16. Erica

44 8 11
                                    

Spegne il motore, tira il freno a mano, si ficca il cellulare in tasca ed estrae la chiave dal cruscotto. La stringe irrequieta nel pugno, alza la levetta della portiera e spinge col gomito verso l'esterno, per gettarsi fuori, sul selciato umido del parcheggio.

Non c'è tempo per controllare la segnaletica, per scoprire se sia permesso o meno lasciare la macchina qui; lei ha solo visto il posto libero dalla strada, e tanto le basta. Sono ben altre, e ben più pregnanti, le direttive che dovrà disattendere stasera, e non sarà certo il codice della strada a indurla a retrocedere dal suo intento.

Sbatte la portiera senza guardare, e già sta correndo verso la meta. Si volge all'indietro col busto solo per puntare la chiave contro la Twingo, e clack: lo schiocco metallico della chiusura è già lontano, a molti metri di distanza, sovrastato dall'ansare del suo respiro. Di fronte a lei, la mastodontica scritta gialla e cubitale, "STAZIONE AUTOLINEE", si staglia sull'edificio grigio e squadrato, composto per tutta la facciata da un'interminabile sfilza di finestroni.
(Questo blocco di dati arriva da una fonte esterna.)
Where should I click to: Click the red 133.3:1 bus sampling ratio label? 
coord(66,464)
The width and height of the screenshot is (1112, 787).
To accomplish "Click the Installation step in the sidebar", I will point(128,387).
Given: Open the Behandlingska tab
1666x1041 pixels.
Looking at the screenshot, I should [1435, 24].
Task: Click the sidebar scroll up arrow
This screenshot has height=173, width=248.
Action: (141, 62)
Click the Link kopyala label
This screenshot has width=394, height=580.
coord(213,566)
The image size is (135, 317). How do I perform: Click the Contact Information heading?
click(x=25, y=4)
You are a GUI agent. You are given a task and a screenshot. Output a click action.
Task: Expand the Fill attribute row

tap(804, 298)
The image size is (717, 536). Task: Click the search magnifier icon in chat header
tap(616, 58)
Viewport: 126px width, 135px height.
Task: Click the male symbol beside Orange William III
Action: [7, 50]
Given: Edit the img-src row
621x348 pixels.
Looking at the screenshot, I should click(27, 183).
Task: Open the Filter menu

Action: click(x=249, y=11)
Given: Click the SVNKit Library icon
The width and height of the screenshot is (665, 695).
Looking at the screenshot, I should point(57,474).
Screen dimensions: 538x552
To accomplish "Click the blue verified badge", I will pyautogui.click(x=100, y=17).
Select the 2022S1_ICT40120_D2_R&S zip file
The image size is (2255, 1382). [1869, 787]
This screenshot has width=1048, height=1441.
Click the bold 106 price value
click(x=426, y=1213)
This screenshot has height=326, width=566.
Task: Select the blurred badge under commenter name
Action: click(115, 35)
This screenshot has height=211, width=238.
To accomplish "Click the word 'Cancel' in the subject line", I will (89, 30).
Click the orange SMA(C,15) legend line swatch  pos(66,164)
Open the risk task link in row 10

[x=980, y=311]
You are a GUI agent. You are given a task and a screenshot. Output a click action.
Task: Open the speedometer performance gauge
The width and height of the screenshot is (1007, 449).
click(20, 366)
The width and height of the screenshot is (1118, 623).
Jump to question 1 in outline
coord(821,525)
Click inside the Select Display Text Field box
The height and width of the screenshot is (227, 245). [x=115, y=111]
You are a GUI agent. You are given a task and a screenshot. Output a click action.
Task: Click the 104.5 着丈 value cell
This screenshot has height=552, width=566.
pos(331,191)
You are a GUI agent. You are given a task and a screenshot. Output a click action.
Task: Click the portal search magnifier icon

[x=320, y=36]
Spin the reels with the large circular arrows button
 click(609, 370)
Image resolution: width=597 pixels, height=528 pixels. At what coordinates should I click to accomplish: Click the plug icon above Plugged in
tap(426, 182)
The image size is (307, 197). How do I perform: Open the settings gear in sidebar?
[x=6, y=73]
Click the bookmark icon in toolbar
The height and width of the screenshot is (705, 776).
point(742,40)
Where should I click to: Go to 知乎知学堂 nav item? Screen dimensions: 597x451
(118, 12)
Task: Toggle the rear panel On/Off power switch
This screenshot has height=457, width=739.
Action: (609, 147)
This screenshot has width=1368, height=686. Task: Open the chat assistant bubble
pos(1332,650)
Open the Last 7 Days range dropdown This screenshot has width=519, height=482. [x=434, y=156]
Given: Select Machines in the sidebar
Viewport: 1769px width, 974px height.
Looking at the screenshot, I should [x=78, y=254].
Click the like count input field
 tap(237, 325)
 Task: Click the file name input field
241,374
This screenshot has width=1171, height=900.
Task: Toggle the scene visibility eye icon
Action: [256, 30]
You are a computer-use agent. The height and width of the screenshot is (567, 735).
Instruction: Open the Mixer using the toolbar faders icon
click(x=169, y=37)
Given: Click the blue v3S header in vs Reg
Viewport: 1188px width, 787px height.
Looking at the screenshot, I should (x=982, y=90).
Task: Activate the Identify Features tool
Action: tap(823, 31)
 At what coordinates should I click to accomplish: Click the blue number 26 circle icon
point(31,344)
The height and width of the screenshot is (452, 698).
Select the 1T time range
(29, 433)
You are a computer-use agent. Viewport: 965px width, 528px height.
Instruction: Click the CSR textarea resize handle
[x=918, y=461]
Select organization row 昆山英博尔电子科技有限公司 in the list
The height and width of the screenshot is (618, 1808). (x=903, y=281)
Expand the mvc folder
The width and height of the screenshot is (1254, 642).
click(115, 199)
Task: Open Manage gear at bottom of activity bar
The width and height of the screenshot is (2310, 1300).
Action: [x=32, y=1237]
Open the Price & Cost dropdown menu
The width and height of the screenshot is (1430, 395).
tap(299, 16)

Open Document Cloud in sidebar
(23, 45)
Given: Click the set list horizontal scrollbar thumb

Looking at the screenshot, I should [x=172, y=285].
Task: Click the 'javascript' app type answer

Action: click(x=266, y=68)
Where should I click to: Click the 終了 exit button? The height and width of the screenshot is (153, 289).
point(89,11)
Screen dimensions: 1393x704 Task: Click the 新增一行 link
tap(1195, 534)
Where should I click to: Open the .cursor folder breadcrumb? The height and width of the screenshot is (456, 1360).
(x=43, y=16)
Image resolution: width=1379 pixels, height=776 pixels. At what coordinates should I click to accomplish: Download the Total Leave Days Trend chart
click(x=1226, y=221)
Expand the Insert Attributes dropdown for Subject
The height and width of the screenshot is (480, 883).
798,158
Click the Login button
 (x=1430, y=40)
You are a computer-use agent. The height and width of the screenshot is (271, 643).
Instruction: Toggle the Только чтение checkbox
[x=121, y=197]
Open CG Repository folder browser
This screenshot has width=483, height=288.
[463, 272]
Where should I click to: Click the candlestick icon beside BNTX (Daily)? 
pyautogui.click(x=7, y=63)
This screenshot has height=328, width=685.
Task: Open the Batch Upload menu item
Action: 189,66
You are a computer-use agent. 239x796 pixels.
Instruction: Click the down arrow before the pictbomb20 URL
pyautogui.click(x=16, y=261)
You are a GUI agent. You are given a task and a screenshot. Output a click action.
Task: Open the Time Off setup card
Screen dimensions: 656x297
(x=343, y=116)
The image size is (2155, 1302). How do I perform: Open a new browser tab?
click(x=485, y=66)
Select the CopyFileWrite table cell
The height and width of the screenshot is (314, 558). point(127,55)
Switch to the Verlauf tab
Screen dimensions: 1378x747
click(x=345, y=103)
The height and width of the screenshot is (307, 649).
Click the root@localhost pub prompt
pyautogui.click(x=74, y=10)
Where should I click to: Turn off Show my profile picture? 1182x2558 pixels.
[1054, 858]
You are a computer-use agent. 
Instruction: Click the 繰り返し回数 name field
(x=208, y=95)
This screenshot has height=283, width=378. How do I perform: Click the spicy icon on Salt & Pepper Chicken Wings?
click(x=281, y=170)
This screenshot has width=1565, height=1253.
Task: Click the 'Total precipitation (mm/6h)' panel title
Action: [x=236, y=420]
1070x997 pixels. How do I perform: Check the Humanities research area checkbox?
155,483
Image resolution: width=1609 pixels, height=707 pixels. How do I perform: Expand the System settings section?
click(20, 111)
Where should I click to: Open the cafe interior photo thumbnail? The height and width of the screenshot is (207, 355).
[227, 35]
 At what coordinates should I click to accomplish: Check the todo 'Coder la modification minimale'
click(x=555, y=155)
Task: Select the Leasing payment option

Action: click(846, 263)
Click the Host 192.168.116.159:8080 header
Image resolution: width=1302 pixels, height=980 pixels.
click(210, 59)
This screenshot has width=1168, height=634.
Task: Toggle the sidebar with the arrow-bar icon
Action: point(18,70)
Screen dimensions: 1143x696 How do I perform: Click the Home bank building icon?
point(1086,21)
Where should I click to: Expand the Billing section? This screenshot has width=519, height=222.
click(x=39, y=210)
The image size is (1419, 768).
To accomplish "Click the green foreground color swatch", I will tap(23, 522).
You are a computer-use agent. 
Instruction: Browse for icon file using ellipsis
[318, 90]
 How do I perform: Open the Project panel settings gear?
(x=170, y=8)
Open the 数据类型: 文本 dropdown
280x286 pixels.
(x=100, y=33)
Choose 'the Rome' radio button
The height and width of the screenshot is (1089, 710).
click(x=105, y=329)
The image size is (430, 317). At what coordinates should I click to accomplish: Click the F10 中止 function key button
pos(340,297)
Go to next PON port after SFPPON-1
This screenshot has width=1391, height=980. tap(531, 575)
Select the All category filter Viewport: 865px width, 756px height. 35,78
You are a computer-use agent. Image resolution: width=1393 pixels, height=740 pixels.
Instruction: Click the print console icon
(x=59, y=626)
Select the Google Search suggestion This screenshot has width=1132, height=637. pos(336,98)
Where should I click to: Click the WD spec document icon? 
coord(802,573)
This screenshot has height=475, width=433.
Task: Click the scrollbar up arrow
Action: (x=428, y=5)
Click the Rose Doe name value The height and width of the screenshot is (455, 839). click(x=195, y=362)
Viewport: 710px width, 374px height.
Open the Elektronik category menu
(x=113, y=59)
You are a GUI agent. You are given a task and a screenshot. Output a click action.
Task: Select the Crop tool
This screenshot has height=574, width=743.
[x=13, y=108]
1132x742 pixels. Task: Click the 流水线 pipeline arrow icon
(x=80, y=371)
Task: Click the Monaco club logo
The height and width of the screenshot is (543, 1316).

Supera il blocco di auto blu del servizio di car sharing al centro della piazzola e svolta a destra: mancano solo pochi metri. Laggiù, oltre i tre archi in pietra che affiancano il rudere del Castello di Galliera, il bianco sporco della Scalinata del Pincio già riflette il lucore delle decine di lampioni che lo costellano a intervalli irregolari come nel braccio di spirale di una galassia. 

Attorno a lei, solo i rumori del traffico, solo il parlottio dei radi gruppi di passanti, in massima parte giovani, forse studenti. Non c'è tempo per loro. Quando supera l'arco e si trova in fondo alla gradinata, in piazza XX Settembre, due ragazzi se ne stanno lì, in piedi. Di colpo, interrompono la loro conversazione e si voltano a squadrarla. Uno di loro tiene un libro sottobraccio, l'altro sorregge una busta di Drum, tiene un filtrino in bocca.

Fanculo.

Con le dita strette al corrimano di marmo, si incurva appena con la schiena in avanti, deve riprendere fiato. I suoi occhi sono pieni solo del primo dei lunghi gradini della salinata. Il cuore procede per balzi, la gola le brucia... Ma non c'è tempo neanche per il ristoro.

Rialza le spalle.

Davanti a lei, al di sopra della fontana incastonata nel fronte, la ninfa, esausta, sembra sul punto di perdere i sensi, di lasciarsi andare al corso del fato, senza opporre resistenza, tra i viscidi tentacoli della piovra gigante. 

Lasciarsi andare. Lasciar perdere. Arrendersi.

No.

Adesso che la luce di quella moltitudine di pseudo-stelle la investe sul volto, anche lei è come parte di quel complesso, risucchiata. Ma non ne condividerà il destino. Alza lo sguardo al cielo. Nemmeno quella colossale struttura, nemmeno la sottile umidità che svapora dal suolo e si condensa in nebbia attorno alle palle luminescenti, riesce a mettere in ombra l'abominazione verdognola nel cielo, l'immensa ramificazione di venature che sembra avere il suo centro pulsante al di là della linea dell'orizzonte notturno.

«Dove sei... Falena?»

Guarda destra, poi a sinistra, in ambo le direzioni in cui si dirama la scala. L'aveva immaginata seduta lì o là, a portata di mano. Per quanto irrazionale possa sembrare, credeva che, dopo esser scesa dall'auto, avrebbe subito distinto la sua figura, nell'esatto punto in cui si era prefigurata di trovarla.

Ma non può fermarsi.

Si lascia la ninfa alle spalle. 

Con la mano salda al parapetto, percorre la grande rampa di sinistra: un gradino dopo l'altro, poi due a due, ignora il dolore che le percorre i muscoli delle gambe, quasi non ce la fa più... E supera anche l'altorilievo di Colombarini.